Italians, who hold to Italia una as the first article of faith, consider the DIVERSITAS LINGVARVM to be NON ACADEMICA SED VERE BABYLONICA, and denounce the practice as an unmitigated evil. I am disposed, despite all sentiment, to agree with them. Difference
ence of dialect tends to maintain a species of bilingualism, and history tells us that bilingual peoples have done next to nothing in literature, and very little in anything else. Sometimes a genius, like Milton, may write in Latin and Italian as well as in English; a Camoens may poetise in Portuguese and Spanish, or a Swinburne may be equally happy in French and English. These are rare exceptions ‑‑ brains big enough to contain two and even three tongues. But the multitude has enough and more than enough to do with mastering one. It is not only race that has prevented Wales from producing a single writer, in verse or in prose, whose name has become a household word to the world; and sentimentalists who, like Mr. Gladstone, advocate the Eisteddfod, offer, methinks, the worst advice of their unreal and aesthetic school. The cultivation of local dialects is the strongest engine for maintaining those racial distinctions which the whole course of modern civilisation does its best to obliterate: the worst symptom in Jewish progress is their being constantly reminded of the words of Moses, separated for ever from all the people on the face of the Earth. Such a study was well for that divided land, that mere geographical expression in which the
first Lord Lytton (Last Days Of Pompeii) found the only hope of Italy. How potent the instrument may be found in political warfare, in alienating man from man, may be seen in the battle of races at Trieste. The Italianissimi party, opposed to the Tedeschi and the Pan Slavic, carefully supports half a dozen weeklies or flying sheets written in the corrupt Venetian, dashed with a few words of Friulano, [footnote 1: the borrowing from Friulano is mostly of words. For this dialect the curious reader will consult the Poesiis de Pieri Zorutt (Pietro Zorutti), published at Udine. Some of the poems are much admired and deserve translation: an especial favourite is the Anacreontic beginning: Piovesine, fine, fine] which distinguishes the city of Charles VI and Maria Theresa. Here we had or have, to mention only a few, La Baba (The Grandmother) which first appeared; El Portinajo; El Poveretto; E1 Rusignol (The Nightingale), which ceased to sing in 1873; and El Ciabiatin (The Cobbler, who also acts as house porter), which has lately become El Triestin. Its rival is at present the Gazzettino del Popolo. [Footnote 2: I know only two books of proverbs in the Triestine dialect: 1. Dialoghi Piacevoli of the (Canonico) D. Giuseppe Mainati, with map and letters of Mgr.

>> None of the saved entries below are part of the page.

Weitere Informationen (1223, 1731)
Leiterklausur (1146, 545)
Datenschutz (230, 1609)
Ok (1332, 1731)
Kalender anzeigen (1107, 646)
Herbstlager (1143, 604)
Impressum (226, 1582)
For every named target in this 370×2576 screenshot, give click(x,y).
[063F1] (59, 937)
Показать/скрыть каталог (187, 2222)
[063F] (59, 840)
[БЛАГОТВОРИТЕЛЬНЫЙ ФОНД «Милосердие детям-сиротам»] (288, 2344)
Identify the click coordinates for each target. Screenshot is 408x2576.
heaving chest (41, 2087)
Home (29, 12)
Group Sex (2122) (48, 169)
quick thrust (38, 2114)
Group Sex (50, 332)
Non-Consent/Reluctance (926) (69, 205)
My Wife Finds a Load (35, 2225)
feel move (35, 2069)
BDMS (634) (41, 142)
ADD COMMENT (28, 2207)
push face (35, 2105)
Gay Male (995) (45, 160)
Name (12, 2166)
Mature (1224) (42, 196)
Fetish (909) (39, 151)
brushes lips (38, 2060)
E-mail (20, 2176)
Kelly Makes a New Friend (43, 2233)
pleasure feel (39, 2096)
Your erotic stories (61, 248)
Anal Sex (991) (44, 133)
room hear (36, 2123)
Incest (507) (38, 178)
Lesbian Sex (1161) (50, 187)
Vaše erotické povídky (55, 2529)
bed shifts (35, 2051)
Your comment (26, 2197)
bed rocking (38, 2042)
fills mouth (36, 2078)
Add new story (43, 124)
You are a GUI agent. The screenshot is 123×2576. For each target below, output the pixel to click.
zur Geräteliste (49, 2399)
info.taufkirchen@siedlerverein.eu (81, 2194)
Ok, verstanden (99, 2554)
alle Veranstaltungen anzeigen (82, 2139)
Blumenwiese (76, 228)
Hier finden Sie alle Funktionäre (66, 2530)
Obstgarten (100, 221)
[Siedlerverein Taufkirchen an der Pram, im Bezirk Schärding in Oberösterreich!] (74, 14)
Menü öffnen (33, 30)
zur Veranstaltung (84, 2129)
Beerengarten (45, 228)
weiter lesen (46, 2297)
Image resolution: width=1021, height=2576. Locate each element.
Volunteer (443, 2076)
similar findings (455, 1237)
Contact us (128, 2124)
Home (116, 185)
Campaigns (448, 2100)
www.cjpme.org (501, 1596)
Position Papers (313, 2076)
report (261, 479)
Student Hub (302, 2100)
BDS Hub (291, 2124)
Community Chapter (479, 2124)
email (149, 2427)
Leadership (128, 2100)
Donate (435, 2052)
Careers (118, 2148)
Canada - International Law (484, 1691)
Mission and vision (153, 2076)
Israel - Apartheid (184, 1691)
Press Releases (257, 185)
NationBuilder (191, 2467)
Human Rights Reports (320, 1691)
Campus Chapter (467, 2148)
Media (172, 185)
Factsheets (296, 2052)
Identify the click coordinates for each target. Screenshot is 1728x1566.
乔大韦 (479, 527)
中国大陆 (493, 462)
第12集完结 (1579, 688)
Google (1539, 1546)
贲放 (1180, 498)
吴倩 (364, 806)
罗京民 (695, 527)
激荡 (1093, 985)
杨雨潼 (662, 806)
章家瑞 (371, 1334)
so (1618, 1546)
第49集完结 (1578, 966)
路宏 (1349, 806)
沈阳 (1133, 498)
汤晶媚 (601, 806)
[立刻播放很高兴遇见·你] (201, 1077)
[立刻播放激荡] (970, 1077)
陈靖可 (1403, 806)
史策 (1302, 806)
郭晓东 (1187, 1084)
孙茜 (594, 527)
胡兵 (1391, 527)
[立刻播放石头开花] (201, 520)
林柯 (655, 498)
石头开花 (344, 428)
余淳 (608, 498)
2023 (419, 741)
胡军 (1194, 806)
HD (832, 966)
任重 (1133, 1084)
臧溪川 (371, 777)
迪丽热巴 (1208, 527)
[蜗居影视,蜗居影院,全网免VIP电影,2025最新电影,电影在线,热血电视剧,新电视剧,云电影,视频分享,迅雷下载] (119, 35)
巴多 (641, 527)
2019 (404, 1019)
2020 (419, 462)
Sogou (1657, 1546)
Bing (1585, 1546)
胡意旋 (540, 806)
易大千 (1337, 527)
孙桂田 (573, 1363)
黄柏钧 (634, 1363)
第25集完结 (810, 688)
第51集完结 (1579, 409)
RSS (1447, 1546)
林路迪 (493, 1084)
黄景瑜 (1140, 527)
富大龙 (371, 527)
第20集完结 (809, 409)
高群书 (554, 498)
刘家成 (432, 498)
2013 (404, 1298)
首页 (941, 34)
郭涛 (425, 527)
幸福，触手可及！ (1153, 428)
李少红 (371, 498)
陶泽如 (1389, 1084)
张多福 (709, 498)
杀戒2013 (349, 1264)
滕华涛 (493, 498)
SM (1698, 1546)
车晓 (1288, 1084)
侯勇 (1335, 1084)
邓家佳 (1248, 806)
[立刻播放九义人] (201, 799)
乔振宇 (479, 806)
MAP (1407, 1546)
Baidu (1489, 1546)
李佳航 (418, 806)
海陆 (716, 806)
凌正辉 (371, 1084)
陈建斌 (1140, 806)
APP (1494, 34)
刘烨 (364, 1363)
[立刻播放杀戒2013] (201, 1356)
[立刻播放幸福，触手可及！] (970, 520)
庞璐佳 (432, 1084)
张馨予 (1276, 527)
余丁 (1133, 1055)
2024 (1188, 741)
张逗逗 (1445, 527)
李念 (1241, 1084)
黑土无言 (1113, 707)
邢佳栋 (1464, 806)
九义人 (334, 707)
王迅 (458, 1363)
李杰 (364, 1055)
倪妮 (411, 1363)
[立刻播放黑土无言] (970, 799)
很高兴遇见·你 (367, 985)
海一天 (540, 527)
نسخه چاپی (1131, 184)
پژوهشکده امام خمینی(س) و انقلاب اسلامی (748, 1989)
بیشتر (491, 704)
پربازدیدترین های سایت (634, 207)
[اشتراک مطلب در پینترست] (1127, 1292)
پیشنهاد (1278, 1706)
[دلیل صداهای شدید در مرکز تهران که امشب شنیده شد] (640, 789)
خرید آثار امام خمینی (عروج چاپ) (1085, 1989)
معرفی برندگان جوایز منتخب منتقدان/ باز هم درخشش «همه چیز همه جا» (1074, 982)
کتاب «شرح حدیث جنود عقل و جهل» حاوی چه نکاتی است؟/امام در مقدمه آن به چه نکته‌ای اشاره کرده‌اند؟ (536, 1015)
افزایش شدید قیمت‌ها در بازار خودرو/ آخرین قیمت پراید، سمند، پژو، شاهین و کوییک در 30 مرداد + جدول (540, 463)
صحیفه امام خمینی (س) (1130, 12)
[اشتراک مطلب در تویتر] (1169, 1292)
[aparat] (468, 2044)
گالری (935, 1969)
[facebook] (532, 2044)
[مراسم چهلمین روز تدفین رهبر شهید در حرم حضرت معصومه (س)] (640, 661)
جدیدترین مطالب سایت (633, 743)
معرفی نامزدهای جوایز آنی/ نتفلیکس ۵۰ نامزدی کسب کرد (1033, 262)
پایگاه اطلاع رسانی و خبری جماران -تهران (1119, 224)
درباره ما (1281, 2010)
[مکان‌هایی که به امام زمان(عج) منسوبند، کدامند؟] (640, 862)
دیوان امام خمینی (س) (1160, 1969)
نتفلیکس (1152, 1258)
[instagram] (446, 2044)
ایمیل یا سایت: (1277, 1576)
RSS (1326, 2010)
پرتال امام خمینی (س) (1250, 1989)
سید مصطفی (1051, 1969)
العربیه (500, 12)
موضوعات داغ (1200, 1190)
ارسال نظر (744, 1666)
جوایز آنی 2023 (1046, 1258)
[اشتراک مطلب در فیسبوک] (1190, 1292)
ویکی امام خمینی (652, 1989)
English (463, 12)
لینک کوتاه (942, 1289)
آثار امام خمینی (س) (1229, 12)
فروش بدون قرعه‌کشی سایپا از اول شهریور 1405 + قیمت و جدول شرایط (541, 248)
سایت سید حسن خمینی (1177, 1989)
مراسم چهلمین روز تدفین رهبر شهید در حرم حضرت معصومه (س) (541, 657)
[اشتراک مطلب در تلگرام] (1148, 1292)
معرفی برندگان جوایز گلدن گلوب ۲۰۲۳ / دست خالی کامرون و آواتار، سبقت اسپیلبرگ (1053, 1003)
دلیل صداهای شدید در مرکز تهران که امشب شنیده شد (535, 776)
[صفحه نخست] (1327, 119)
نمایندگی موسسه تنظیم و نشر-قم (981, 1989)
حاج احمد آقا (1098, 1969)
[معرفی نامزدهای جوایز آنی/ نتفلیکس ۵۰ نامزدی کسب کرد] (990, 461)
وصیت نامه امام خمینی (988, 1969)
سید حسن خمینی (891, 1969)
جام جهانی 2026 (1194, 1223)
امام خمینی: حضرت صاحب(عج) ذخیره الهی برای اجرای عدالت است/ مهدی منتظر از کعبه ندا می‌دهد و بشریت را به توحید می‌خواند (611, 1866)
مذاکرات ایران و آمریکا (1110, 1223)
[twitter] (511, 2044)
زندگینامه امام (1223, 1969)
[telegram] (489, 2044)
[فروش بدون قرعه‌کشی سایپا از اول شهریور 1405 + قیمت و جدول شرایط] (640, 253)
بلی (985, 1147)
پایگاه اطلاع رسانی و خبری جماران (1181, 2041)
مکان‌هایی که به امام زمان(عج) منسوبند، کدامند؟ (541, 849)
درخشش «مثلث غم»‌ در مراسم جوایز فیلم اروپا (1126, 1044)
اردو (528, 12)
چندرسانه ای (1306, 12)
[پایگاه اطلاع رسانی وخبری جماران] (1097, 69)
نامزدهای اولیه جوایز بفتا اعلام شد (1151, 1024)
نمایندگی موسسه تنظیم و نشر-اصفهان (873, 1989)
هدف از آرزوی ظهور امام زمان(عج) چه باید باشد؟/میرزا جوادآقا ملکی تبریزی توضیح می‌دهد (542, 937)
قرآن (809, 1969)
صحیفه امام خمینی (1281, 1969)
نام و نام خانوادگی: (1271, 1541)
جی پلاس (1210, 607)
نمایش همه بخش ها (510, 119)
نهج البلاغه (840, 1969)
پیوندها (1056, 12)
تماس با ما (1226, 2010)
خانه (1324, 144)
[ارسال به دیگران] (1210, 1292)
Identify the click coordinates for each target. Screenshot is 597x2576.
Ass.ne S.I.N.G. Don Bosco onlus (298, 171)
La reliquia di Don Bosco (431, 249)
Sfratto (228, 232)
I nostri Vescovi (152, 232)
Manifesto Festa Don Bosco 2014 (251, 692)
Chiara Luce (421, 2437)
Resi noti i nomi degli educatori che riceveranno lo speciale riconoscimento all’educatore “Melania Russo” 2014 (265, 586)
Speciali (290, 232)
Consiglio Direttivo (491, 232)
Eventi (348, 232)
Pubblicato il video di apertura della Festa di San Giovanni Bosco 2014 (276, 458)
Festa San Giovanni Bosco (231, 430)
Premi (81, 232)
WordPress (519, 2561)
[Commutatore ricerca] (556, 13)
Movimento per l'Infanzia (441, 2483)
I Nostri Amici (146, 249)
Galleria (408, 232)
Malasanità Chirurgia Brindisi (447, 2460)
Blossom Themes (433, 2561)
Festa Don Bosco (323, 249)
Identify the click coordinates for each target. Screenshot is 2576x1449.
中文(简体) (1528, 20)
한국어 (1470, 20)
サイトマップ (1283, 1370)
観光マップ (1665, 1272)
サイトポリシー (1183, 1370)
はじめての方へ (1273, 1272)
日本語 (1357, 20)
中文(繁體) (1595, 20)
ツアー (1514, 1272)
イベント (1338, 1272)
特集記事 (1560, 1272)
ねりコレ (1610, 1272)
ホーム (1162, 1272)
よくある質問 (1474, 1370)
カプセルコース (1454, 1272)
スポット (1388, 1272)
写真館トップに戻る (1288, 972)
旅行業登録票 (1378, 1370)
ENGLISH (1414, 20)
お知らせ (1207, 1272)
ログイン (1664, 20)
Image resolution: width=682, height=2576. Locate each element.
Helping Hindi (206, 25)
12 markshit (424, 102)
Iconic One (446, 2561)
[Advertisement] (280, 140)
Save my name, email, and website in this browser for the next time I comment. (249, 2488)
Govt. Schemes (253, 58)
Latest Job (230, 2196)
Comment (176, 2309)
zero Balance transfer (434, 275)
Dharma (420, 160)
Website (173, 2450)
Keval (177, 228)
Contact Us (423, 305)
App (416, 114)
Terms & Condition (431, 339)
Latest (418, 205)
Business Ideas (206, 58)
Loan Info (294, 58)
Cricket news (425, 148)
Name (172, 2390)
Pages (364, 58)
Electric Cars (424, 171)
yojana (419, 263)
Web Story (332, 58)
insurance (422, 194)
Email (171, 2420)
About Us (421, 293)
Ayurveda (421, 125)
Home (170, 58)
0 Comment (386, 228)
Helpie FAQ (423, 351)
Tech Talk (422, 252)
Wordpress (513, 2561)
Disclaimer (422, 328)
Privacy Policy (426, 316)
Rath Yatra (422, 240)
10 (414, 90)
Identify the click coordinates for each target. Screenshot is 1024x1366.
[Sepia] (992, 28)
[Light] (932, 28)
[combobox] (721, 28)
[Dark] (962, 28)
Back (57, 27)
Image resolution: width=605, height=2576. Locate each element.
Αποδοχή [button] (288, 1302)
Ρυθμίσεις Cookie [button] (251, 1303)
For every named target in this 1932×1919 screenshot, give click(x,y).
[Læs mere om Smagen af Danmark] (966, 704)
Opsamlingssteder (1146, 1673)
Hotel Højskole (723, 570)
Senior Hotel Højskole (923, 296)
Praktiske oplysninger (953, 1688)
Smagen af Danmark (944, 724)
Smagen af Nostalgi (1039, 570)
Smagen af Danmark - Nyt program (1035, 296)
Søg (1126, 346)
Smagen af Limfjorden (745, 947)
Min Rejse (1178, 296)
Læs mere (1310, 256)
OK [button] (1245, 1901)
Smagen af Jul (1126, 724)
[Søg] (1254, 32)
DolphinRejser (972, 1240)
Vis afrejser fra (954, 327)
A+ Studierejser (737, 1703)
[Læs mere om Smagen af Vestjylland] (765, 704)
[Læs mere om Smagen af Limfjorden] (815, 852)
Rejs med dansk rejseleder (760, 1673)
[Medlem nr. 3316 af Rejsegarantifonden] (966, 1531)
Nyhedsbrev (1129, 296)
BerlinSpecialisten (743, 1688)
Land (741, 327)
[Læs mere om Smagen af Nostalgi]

Bonomo, which begin with the 16th century (1511), the whole translated into Italian (Trieste, G. Marenigh, 1828); and 2. Saggio di Proverbi Triestini, by Angelo C. Cassani (Trieste, Colombo Coen, 1860).]
The Bulgnes [Jeff Hill's footnote: Bolognese dialect] is one of the rudest of its kind, so tronco e mozzato, (truncated and elided), that at first strangers, familiar with Italian, can hardly understand a word of it, especially when spoken stretto. For instance: A n' vuoi t' m' in parl, S'gnor or M'sier (I won't have you speak to me about it, Sir) rapidly pronounced, sounds almost like one word. Again, Ai me ne seng meng brisa (io non ne so mica) with a double negative, in Italian an affirmative; and, lastly, to die is not morire, but andar in squezz (to go squash or in dissolution). Yet it has its classics, such as the works of Doctor Lotto Lotti, which run through a multitude of editions; nor are collections of local poetry disdained by the learned of the present day. In the list of modern Masters of Arts and Professors at Blogna, or Bulogna, I see that the Senator Conte Commendatore Carlo Pepoli published a Discorso Academico upon the patriotic subject Di taluni canti dei Popoli. The Professor of Italian Literature, Cav. Giosuè Carducci, has also printed, in periodicals, specimens Di alcune poesie popolari Bolognesi del Secolo XIII. inedite (Bologna, 1866), and Di alcune rime antiche ritrovate nei memoriali dell' Archivio notarile di Bologna (Bologna, 1872‑1873). There is a large quarto vocabulario, or dictionary of
Bolognese‑Italian, and Italian‑Bolognese, by Claudio Ermanno Ferrari (publisher, Nicola Zanichelli, Bologna, 1858; price 4 lire). My kind friend Professor Gian Giuseppe Bianconi gave me three volumes, whose contents may not be uninteresting to the general reader.
The oldest is a rude little duodecimo of 158 pages, entitled La Togna, Commedia Rusticale, tradotta (it was originally in the Florentine dialect) dal timido Accademico dubbioso, recitata nella Villa di Fossolo, e dedicata all' illustriss. Signora, la Signora Alexandra Bianchetti, Gambalunga, ne' Zaniboni. Con Privilegio. In Bologna, per Giacomo Monti, MDCLIV. Con licenza de' superiori. The IMPRIMATVR appears at the end, signed by the Archiep. Bonon. & Principe, and by two members of the INQVISITIONIS BONONIAE. The two opening sonnets, Felsina alla Togna, and Sunnett fatt pr Caprizzi, in lod d' la Togna, will give the measure of elision and truncation; for instance, in these lines ‑‑
E s' in Fiurenza cun fadigh, e spes (fatigue and expense)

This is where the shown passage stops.